Nothing but the lines from the one containing "Task: Click the local port field showing 1093" through the last line of the data below should be returned, each copied exactly.

(Stored data entries)
□ □ □ □
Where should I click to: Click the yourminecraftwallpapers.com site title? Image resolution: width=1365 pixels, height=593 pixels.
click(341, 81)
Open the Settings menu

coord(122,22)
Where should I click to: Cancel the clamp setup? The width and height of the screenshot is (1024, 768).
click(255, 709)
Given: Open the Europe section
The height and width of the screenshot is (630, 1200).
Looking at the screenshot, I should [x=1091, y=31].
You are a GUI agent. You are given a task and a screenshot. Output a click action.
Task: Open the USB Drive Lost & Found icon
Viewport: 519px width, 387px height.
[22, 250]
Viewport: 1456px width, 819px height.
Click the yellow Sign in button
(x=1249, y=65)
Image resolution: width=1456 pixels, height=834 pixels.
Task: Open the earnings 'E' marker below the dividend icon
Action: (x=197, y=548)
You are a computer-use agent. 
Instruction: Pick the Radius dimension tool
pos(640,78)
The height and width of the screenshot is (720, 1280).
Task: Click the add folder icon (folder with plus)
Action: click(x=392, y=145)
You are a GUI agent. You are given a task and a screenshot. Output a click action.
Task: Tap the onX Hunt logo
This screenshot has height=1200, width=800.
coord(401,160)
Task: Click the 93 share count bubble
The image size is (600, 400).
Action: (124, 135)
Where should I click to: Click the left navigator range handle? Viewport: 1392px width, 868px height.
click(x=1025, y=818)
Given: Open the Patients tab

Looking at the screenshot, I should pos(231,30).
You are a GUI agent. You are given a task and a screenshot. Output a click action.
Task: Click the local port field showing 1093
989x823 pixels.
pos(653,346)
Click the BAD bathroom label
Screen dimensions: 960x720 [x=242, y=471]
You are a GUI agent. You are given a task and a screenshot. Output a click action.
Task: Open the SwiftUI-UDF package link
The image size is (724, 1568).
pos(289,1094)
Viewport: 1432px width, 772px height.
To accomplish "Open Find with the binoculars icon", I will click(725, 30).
□ □ □ □
> _OUTPUT FOR THIS EXERCISE_
Task: Click the local port field showing 1093
989x823 pixels.
pos(653,346)
Click the BAD bathroom label
Screen dimensions: 960x720 [x=242, y=471]
You are a GUI agent. You are given a task and a screenshot. Output a click action.
Task: Open the SwiftUI-UDF package link
The image size is (724, 1568).
pos(289,1094)
Viewport: 1432px width, 772px height.
To accomplish "Open Find with the binoculars icon", I will click(725, 30).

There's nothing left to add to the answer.